Debt forces borrowers to delay major life events, such as buying a home or getting married. During the break, many borrowers used the money from the loan repayment to cover necessary expenses or pay off other debts.
The prominent economic recovery since the start of the debt pause indicates that in theory borrowers should be able to start paying soon. Taylor said things tend to be very different around the kitchen table.
“I’ve spoken to a number of borrowers who are really scared of repayment starting because they don’t know how they’re going to make ends meet when repayment starts again,” Taylor said.
What Biden can do
“There is growing pressure on the Biden administration to offer a stroke of the pen override by executive action, and there is ample legal evidence that it can do so,” he said. Huelsman said.
For Huelsman and Taylor, it’s about providing relief to people in need, borrowers of color and black borrowers in particular. The Biden administration has touted both its resolve to resolve the debt crisis and its commitment to racial justice.
“When you know your system is disproportionately harming communities of color, it demands a solution,” Taylor said. “Another reason, for me, that this is a crisis is that our student loan system reflects the same inequalities that we have in this country. So we see structural racism come into play, we see that this burden disproportionately hurts borrowers of color, that they also have a harder time repaying their debt. They wear it longer and it complicates their ability to assume family wealth and close the racial wealth gap.
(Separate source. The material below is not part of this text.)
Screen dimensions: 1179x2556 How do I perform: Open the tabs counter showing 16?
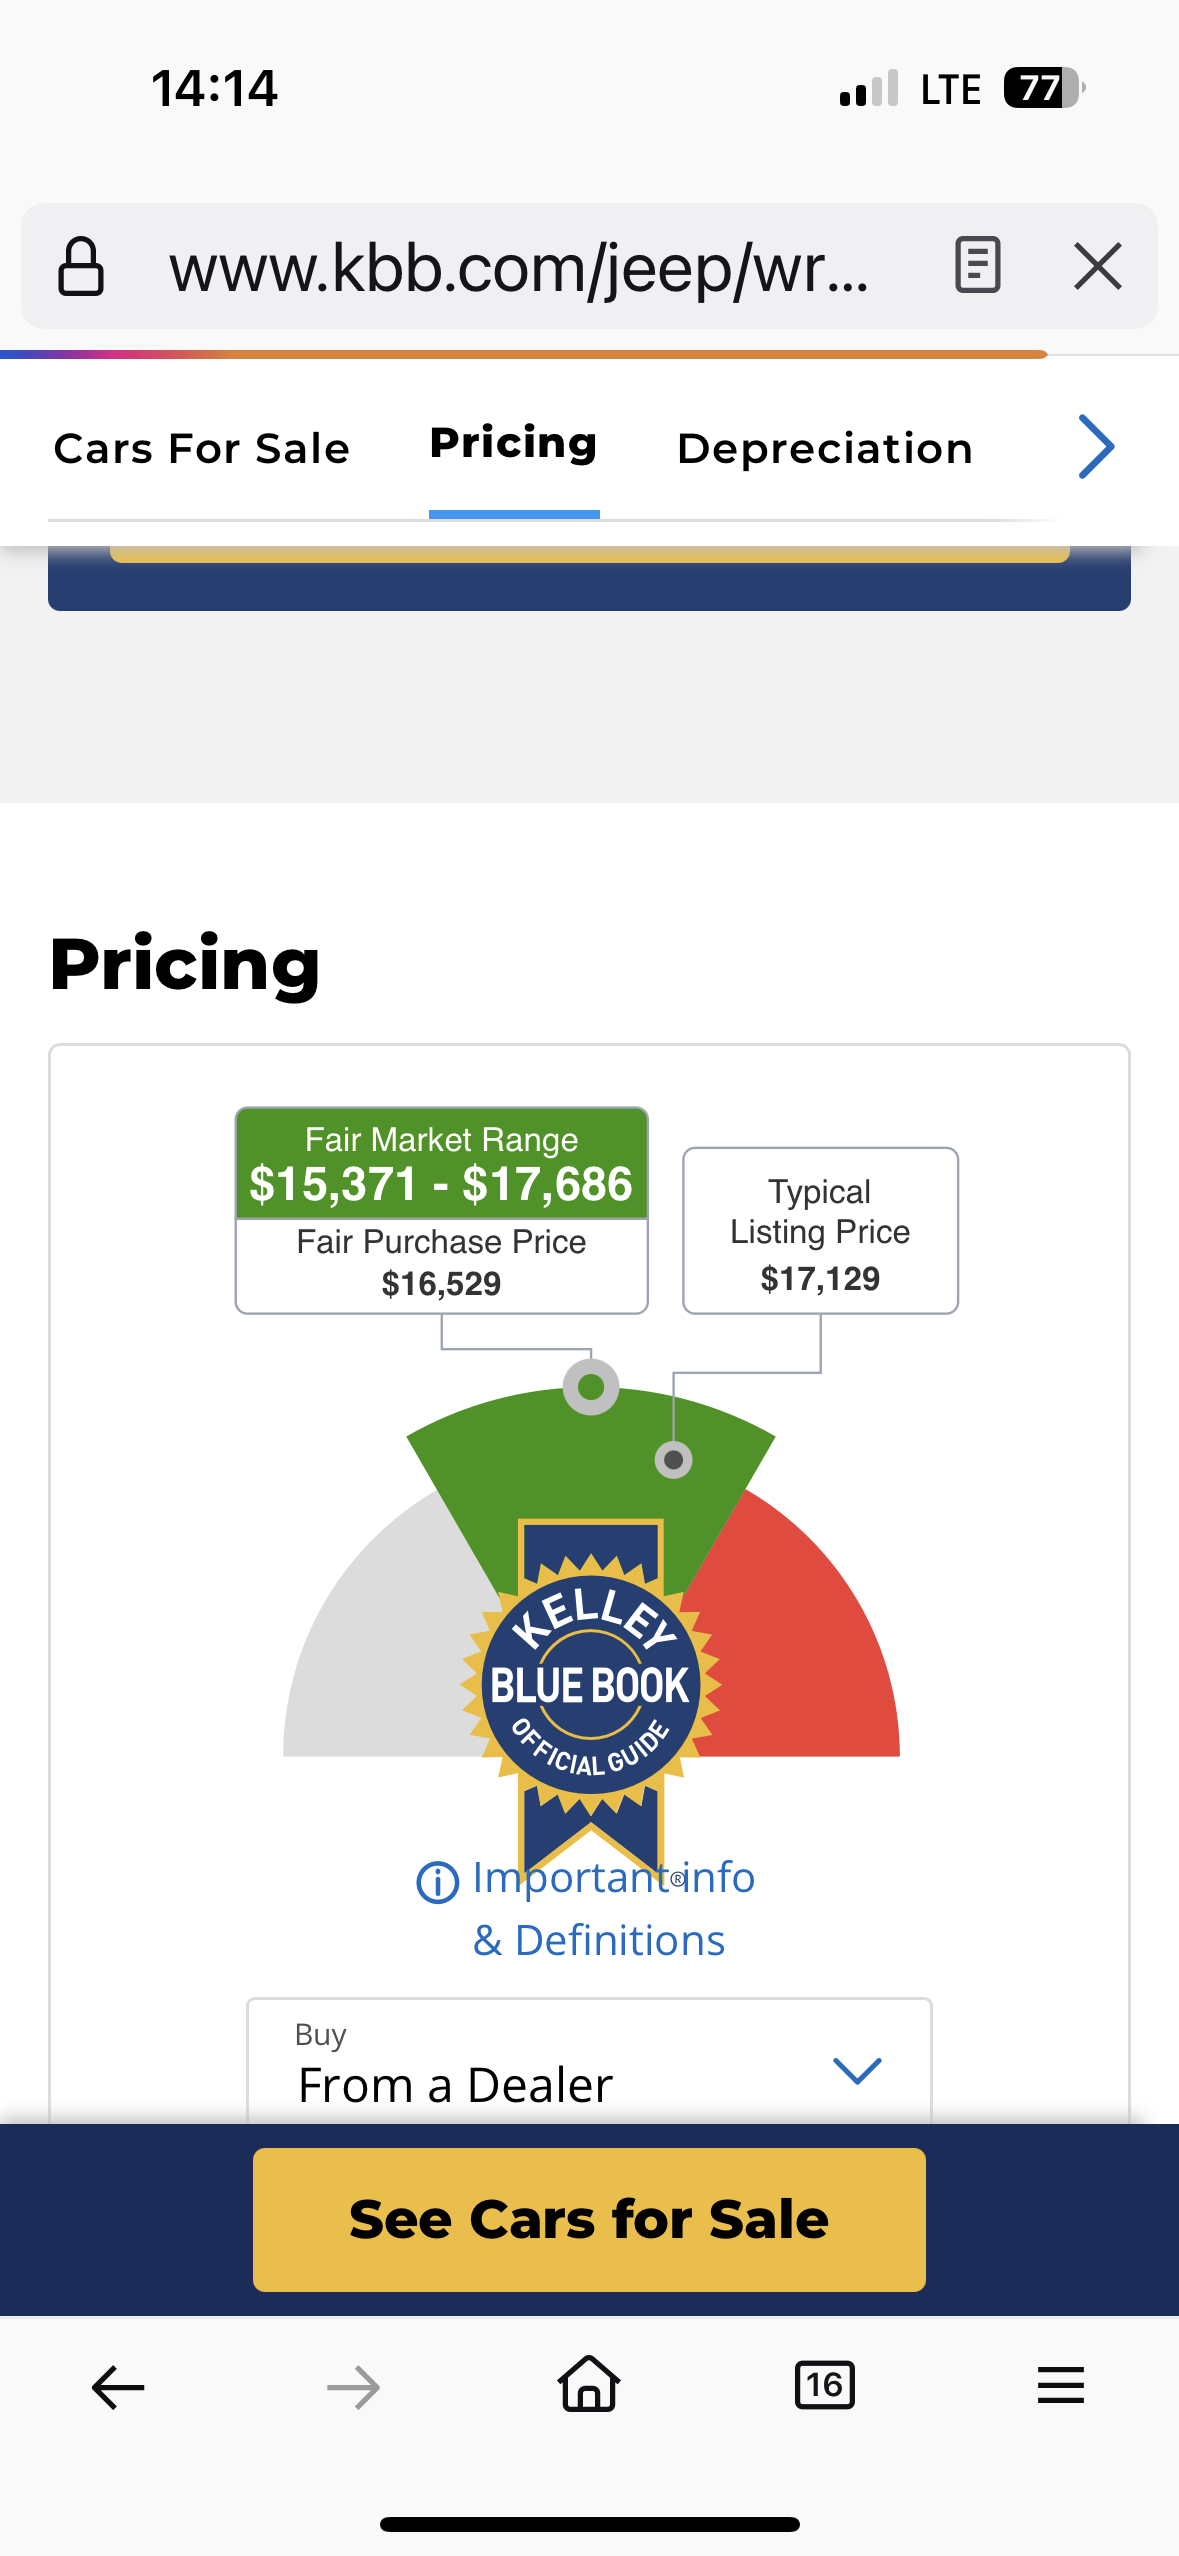click(824, 2386)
Borrowers aren’t the only ones to benefit from debt forgiveness, Taylor said, which could relieve the Department of Education of a heavy administrative burden.
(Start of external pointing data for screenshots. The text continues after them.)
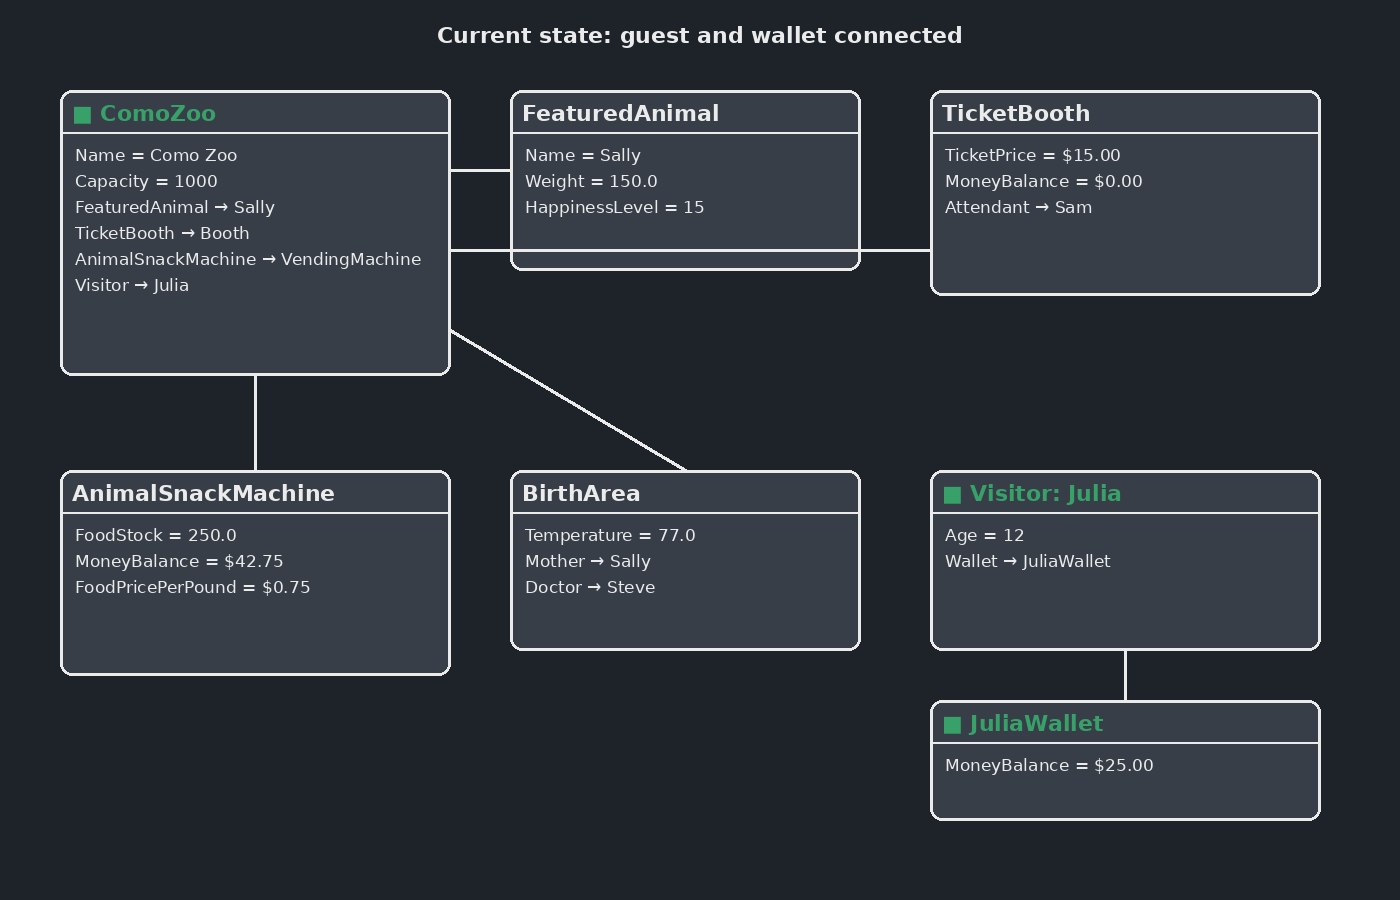Follow the TicketBooth → Booth reference
This screenshot has height=900, width=1400.
point(162,233)
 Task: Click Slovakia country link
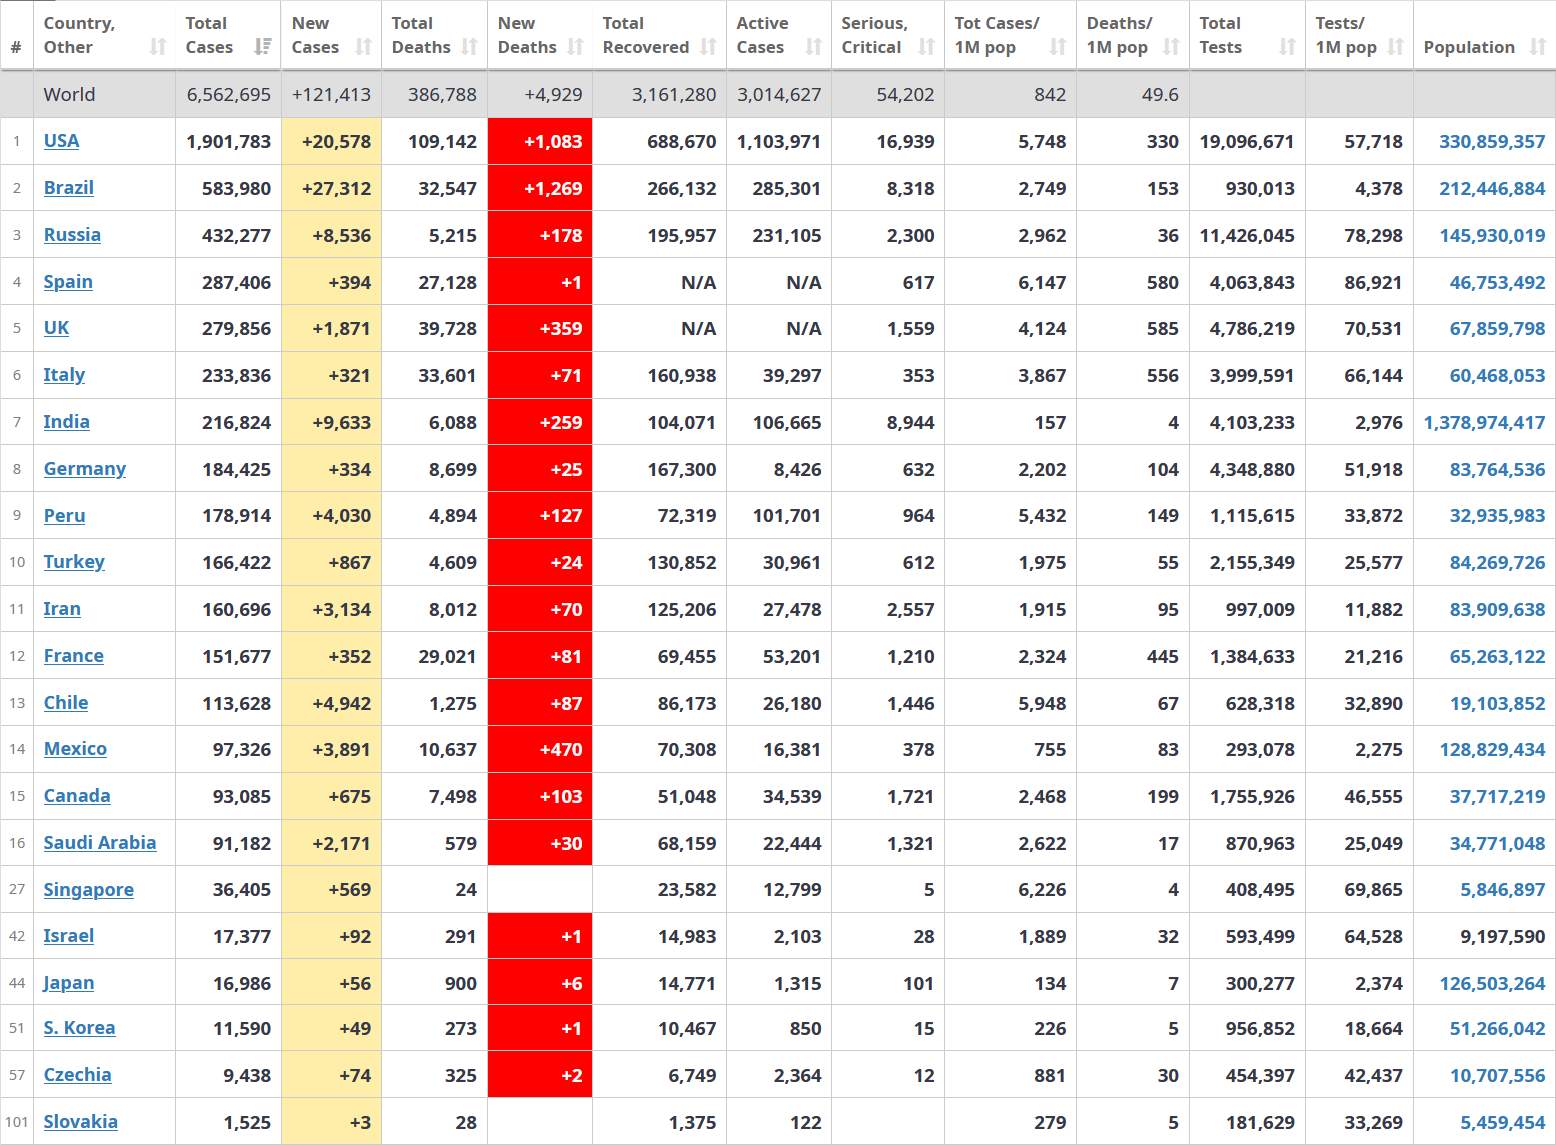80,1122
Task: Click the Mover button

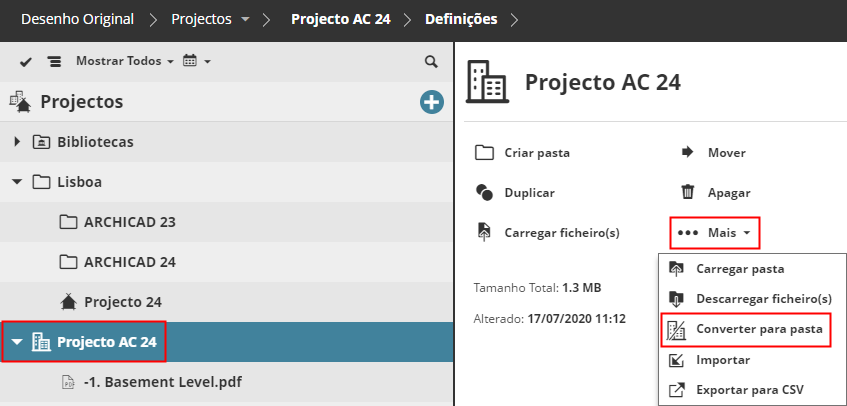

Huelsman sees signs that broad debt cancellation may be on the way. “I think you can’t look any further than the fact that the Biden administration has been very vocal and proud when it’s written off student debt over the past year,” Huelsman said. President Biden also campaigned on canceling student debt, pledging to forgive $10,000 for federal borrowers.
“I think the Biden administration and congressional leaders to some degree recognize that we can’t go on like this,” Huelsman said. From his point of view, “we are past the point where nothing can be done about student debt.
“I’m absolutely confident that something is going to be done, either through executive action or congressional action, to clear some of the student debt,” Huelsman said.
For now, the administration and financial experts are advising borrowers to be prepared to pay again in two months. “Plan to restart repayment,” Kantrowitz said, recommending building up savings over the next few months — whenever possible — to ease the transition.